We examined the effect of shallow trench isolation (STI) process for the Si ultralarge-scaled integrated circuit on the thermal stability of the bar resistance (R_s) and the internal void formation of sputtered-TiSi₂/poly-Si gate electrodes. Among the examined process variables, the STI step height can strongly affect the density of voids formed between the poly-Si and the TiSi₂ films after the silicidation annealing. Above a STI step height of 400 Å, many clear voids were observed at the STI boundaries by scanning electron microscopy. The thermal stability of the sheet resistance (R_s) for the TiSi₂/poly-Si gate electrode was investigated at various STI step heights and Si/Ti molar ratios (x) of the TiSi_x composite target.

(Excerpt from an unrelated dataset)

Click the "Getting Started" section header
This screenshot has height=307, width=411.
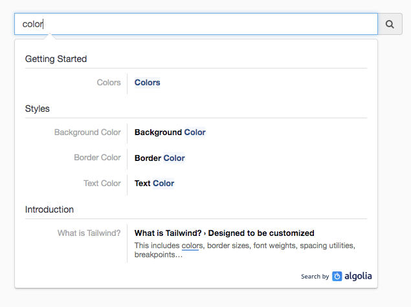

With the decrease in STI step height from 400 to 200 Å, the average R_s at a 0.16 μm linewidth was enhanced from ∼60 to 15 Ω/□ after postannealing at 800°C for 2 h. With the increase of x from 2.1 to 2.3, the thermal stability of R_s was also greatly enhanced showing an average R_s of ∼15 Ω/□ at a 400 Å STI step height. From this study, we suggest that the stress-induced voiding at TiSi₂/poly-Si interface plays one of key roles in thermal degradation of R_s due to the highly developed triaxial stress state in the gate electrode film.